▶ [Task directions]
What you copy should be the lines from the one with "Given: Enable Hardware" through the end of the entries, word for word. Omit the pictures.

Collected data entries
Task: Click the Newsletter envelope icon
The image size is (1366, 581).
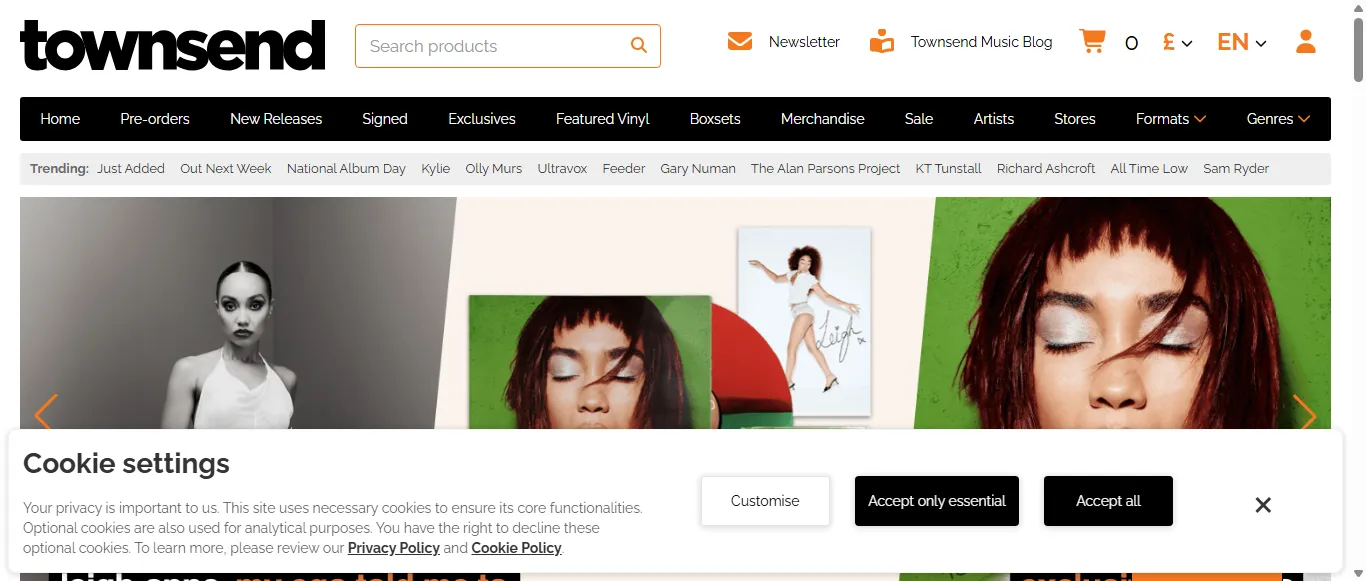Action: click(x=740, y=42)
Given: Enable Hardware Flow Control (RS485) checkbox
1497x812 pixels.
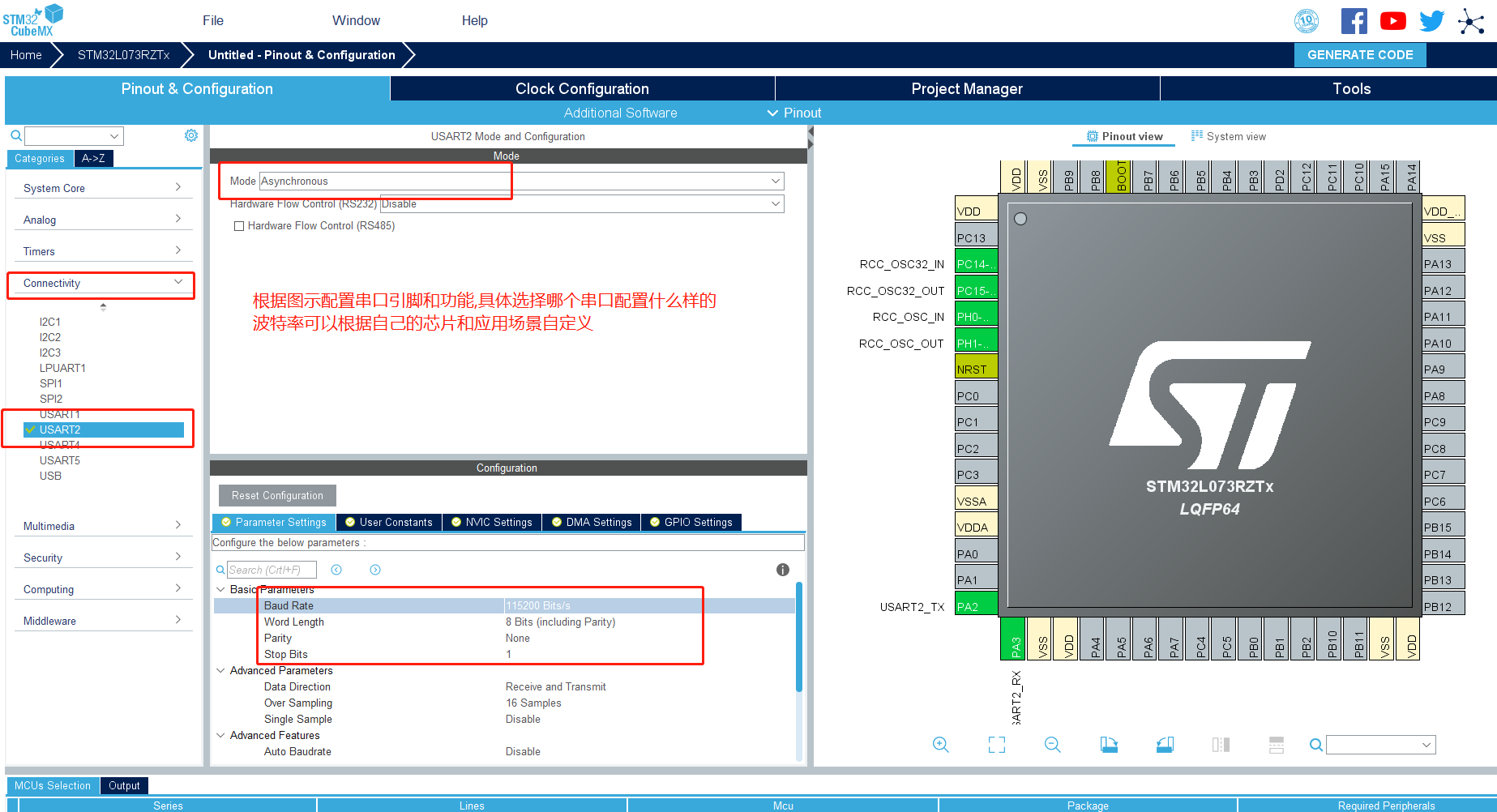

▶ [Answer space]
Given: Enable Hardware Flow Control (RS485) checkbox
1497x812 pixels.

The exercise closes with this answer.